━━ Supplied data
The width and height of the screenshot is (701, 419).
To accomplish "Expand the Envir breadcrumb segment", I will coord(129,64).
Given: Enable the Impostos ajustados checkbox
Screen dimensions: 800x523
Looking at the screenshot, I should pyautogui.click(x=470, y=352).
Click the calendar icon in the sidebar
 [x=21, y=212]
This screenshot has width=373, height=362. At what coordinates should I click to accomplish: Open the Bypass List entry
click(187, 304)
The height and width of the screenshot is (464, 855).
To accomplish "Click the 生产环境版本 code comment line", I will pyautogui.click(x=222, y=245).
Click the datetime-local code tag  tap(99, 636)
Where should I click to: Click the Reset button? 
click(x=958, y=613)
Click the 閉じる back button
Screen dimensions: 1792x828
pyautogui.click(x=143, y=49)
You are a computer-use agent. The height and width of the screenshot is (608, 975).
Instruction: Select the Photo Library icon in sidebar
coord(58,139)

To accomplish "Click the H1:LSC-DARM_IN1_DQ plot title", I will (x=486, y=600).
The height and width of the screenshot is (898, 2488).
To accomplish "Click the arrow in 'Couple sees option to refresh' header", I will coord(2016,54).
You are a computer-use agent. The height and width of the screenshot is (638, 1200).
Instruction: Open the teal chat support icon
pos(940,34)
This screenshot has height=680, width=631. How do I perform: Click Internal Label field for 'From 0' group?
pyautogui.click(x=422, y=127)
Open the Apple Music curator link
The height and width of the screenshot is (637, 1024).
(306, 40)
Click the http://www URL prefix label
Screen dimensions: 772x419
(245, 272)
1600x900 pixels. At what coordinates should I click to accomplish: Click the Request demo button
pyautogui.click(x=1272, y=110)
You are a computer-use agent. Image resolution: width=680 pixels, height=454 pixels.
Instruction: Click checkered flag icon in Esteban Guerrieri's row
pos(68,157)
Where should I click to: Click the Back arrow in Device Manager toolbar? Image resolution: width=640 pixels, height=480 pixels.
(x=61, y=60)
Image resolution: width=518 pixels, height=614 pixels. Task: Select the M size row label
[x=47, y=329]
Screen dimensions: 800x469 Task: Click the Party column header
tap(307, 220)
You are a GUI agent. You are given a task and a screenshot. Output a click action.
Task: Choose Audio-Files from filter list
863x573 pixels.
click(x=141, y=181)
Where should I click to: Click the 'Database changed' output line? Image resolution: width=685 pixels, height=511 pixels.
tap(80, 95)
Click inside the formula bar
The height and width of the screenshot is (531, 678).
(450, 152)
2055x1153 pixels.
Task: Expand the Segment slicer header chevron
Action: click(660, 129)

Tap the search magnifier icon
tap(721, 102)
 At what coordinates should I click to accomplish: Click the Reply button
━━━━
Goal of the exercise -
Each entry above has to be duplicated exactly as it stands.

Output -
The width and height of the screenshot is (701, 419).
To accomplish "Expand the Envir breadcrumb segment", I will coord(129,64).
Given: Enable the Impostos ajustados checkbox
Screen dimensions: 800x523
Looking at the screenshot, I should pyautogui.click(x=470, y=352).
Click the calendar icon in the sidebar
 [x=21, y=212]
This screenshot has width=373, height=362. At what coordinates should I click to accomplish: Open the Bypass List entry
click(187, 304)
The height and width of the screenshot is (464, 855).
To accomplish "Click the 生产环境版本 code comment line", I will pyautogui.click(x=222, y=245).
Click the datetime-local code tag  tap(99, 636)
Where should I click to: Click the Reset button? 
click(x=958, y=613)
Click the 閉じる back button
Screen dimensions: 1792x828
pyautogui.click(x=143, y=49)
You are a computer-use agent. The height and width of the screenshot is (608, 975).
Instruction: Select the Photo Library icon in sidebar
coord(58,139)

To accomplish "Click the H1:LSC-DARM_IN1_DQ plot title", I will (x=486, y=600).
The height and width of the screenshot is (898, 2488).
To accomplish "Click the arrow in 'Couple sees option to refresh' header", I will coord(2016,54).
You are a computer-use agent. The height and width of the screenshot is (638, 1200).
Instruction: Open the teal chat support icon
pos(940,34)
This screenshot has height=680, width=631. How do I perform: Click Internal Label field for 'From 0' group?
pyautogui.click(x=422, y=127)
Open the Apple Music curator link
The height and width of the screenshot is (637, 1024).
(306, 40)
Click the http://www URL prefix label
Screen dimensions: 772x419
(245, 272)
1600x900 pixels. At what coordinates should I click to accomplish: Click the Request demo button
pyautogui.click(x=1272, y=110)
You are a computer-use agent. Image resolution: width=680 pixels, height=454 pixels.
Instruction: Click checkered flag icon in Esteban Guerrieri's row
pos(68,157)
Where should I click to: Click the Back arrow in Device Manager toolbar? Image resolution: width=640 pixels, height=480 pixels.
(x=61, y=60)
Image resolution: width=518 pixels, height=614 pixels. Task: Select the M size row label
[x=47, y=329]
Screen dimensions: 800x469 Task: Click the Party column header
tap(307, 220)
You are a GUI agent. You are given a task and a screenshot. Output a click action.
Task: Choose Audio-Files from filter list
863x573 pixels.
click(x=141, y=181)
Where should I click to: Click the 'Database changed' output line? Image resolution: width=685 pixels, height=511 pixels.
tap(80, 95)
Click inside the formula bar
The height and width of the screenshot is (531, 678).
(450, 152)
2055x1153 pixels.
Task: Expand the Segment slicer header chevron
Action: click(660, 129)

Tap the search magnifier icon
tap(721, 102)
 At what coordinates should I click to accomplish: Click the Reply button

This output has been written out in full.